December 27, 2025: NCAA football, Kinder’s Texas Bowl game action between the Houston Cougars and the LSU Tigers at NRG Stadium in Houston, TX. Michael Bacigalupi
(The quotes in this story come from LSU Athletic director Verge Ausberry’s conversation with Matt Moscona on After Further Review on Tuesday. Watch the interview here.)
By Hunt Palmer
Cash is king in college athletics.
Revenue rules the day, and donations help facilitate competitiveness. That’s true of NIL deals, coaching buyouts, facility improvements and other aspects of the college sports landscape.
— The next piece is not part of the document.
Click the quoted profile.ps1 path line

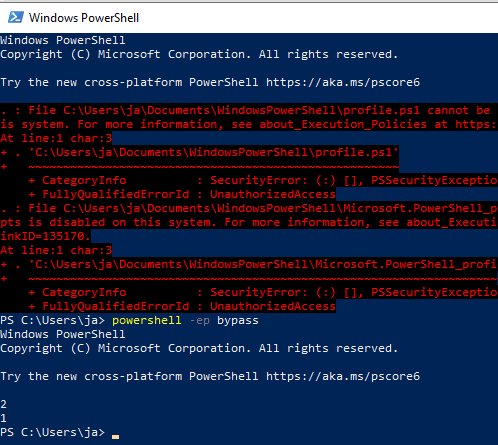(213, 152)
It’s always been true to a degree, but it’s never been more important.
Verge Ausberry was named LSU’s athletic director at the end of October and has worked in LSU’s athletic department for the better part of 30 years. On Monday, the school announced its partnership with Woodside Energy to place patches on all 21 varsity athletic uniforms. It’s the first announcement of its kind nationally. LSU was also the first school Nike partnered with to launch its Blue Ribbon Elite NIL program.
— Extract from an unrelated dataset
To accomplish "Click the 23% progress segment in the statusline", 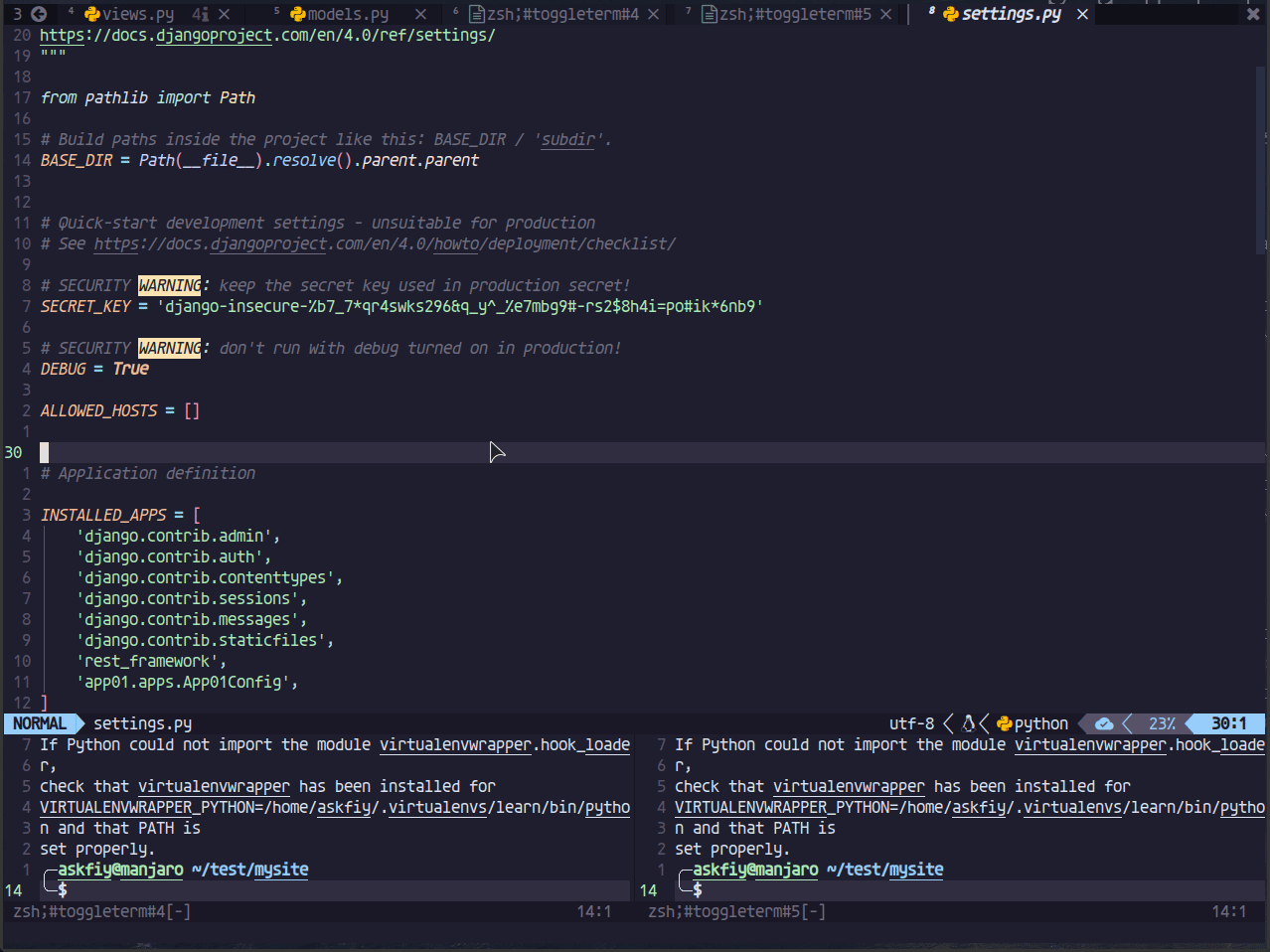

“The new (athletic director) is totally different from three to five years ago,” Ausberry said. “It’s all about revenue generating, and all the ADs around the country and the administrators around the country are looking for new ways to generate revenue. We were advanced in the way we did the Nike contract. We’re advanced here. We’ve been working with Woodside Energy…for a period of time in getting this done. We didn’t wait until (the NCAA) said you could do it. We were very aggressive.”
Major athletic departments began sharing their revenue with athletes to the tune of just over $20 million dollars in 2025-26. To operate the same way with that added expense means significant new revenue streams are vital. Ausberry, like every major athletic director in the country, has to facilitate the allocation of those dollars between fiercely competitive programs on his own campus.
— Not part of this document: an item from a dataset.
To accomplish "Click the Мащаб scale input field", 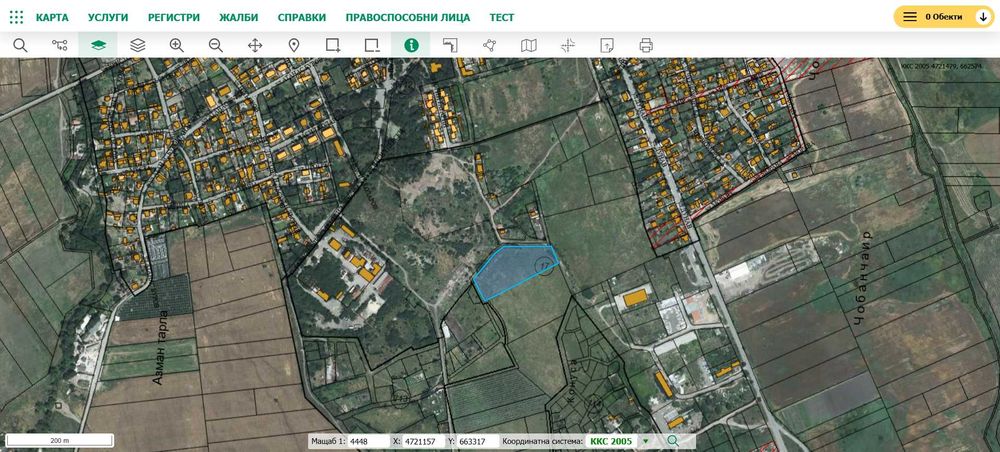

With everyone fighting for dollars, is it possible to be good at everything?
“We have 18 sports ranked in the top 25 in our athletic department,” Ausberry said. “That’s a conversation that we have amongst ourselves. We’re going to try to win in every sport, but I have to admit to you that it’s going to very expensive to do that.”
Football generated roughly $177 million in revenue a season ago. That resulted in a surplus of $66.8 million. Men’s basketball, thanks almost solely to the media rights agreement with the NCAA Tournament, generated more than $11 million which netted LSU about $2.5 million. The rest of the department operated in the red to various degrees, and that includes championship-level programs like baseball (-$921,000) and women’s basketball (-$7.9 million).
They all want to win, and they all need money to do it.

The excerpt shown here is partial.